## Exercise directions
Print the stretch of data from the line containing "Find the location of a" through the line containing "(246, 1169)." verbatim, both lines included.
-- START OF Dataset rows --
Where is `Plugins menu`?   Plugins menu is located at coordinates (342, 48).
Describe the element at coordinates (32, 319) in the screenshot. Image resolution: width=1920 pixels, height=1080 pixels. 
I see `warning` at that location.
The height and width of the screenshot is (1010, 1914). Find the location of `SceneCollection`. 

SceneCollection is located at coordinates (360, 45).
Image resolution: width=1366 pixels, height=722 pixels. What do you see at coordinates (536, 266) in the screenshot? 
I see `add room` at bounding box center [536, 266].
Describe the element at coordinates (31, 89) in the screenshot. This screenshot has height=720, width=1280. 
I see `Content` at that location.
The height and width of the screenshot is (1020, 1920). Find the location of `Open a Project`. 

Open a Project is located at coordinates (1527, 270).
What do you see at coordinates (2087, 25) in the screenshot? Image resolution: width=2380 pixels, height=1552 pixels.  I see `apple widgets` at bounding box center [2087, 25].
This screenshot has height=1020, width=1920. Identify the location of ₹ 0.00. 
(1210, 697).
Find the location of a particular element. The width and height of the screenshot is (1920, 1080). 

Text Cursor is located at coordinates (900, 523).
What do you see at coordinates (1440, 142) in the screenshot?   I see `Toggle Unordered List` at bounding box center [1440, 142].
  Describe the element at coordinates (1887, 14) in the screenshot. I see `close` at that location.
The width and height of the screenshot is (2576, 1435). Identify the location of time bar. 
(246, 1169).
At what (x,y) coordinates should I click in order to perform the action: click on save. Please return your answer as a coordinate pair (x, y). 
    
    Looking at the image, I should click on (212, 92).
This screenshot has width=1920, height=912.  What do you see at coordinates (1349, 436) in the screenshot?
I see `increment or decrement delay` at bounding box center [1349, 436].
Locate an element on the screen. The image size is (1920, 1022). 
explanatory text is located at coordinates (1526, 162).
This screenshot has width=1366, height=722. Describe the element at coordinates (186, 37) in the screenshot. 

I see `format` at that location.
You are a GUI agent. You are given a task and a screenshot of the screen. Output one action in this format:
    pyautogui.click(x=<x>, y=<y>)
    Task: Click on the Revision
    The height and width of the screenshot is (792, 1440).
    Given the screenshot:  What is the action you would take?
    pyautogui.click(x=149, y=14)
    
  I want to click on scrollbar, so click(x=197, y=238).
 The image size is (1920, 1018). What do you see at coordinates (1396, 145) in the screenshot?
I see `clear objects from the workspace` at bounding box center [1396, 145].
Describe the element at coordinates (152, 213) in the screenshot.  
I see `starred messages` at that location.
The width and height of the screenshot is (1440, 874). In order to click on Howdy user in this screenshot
-- END OF Dataset rows --
## Response to this task
Find the location of a particular element. The width and height of the screenshot is (1920, 1080). 

Text Cursor is located at coordinates (900, 523).
What do you see at coordinates (1440, 142) in the screenshot?   I see `Toggle Unordered List` at bounding box center [1440, 142].
  Describe the element at coordinates (1887, 14) in the screenshot. I see `close` at that location.
The width and height of the screenshot is (2576, 1435). Identify the location of time bar. 
(246, 1169).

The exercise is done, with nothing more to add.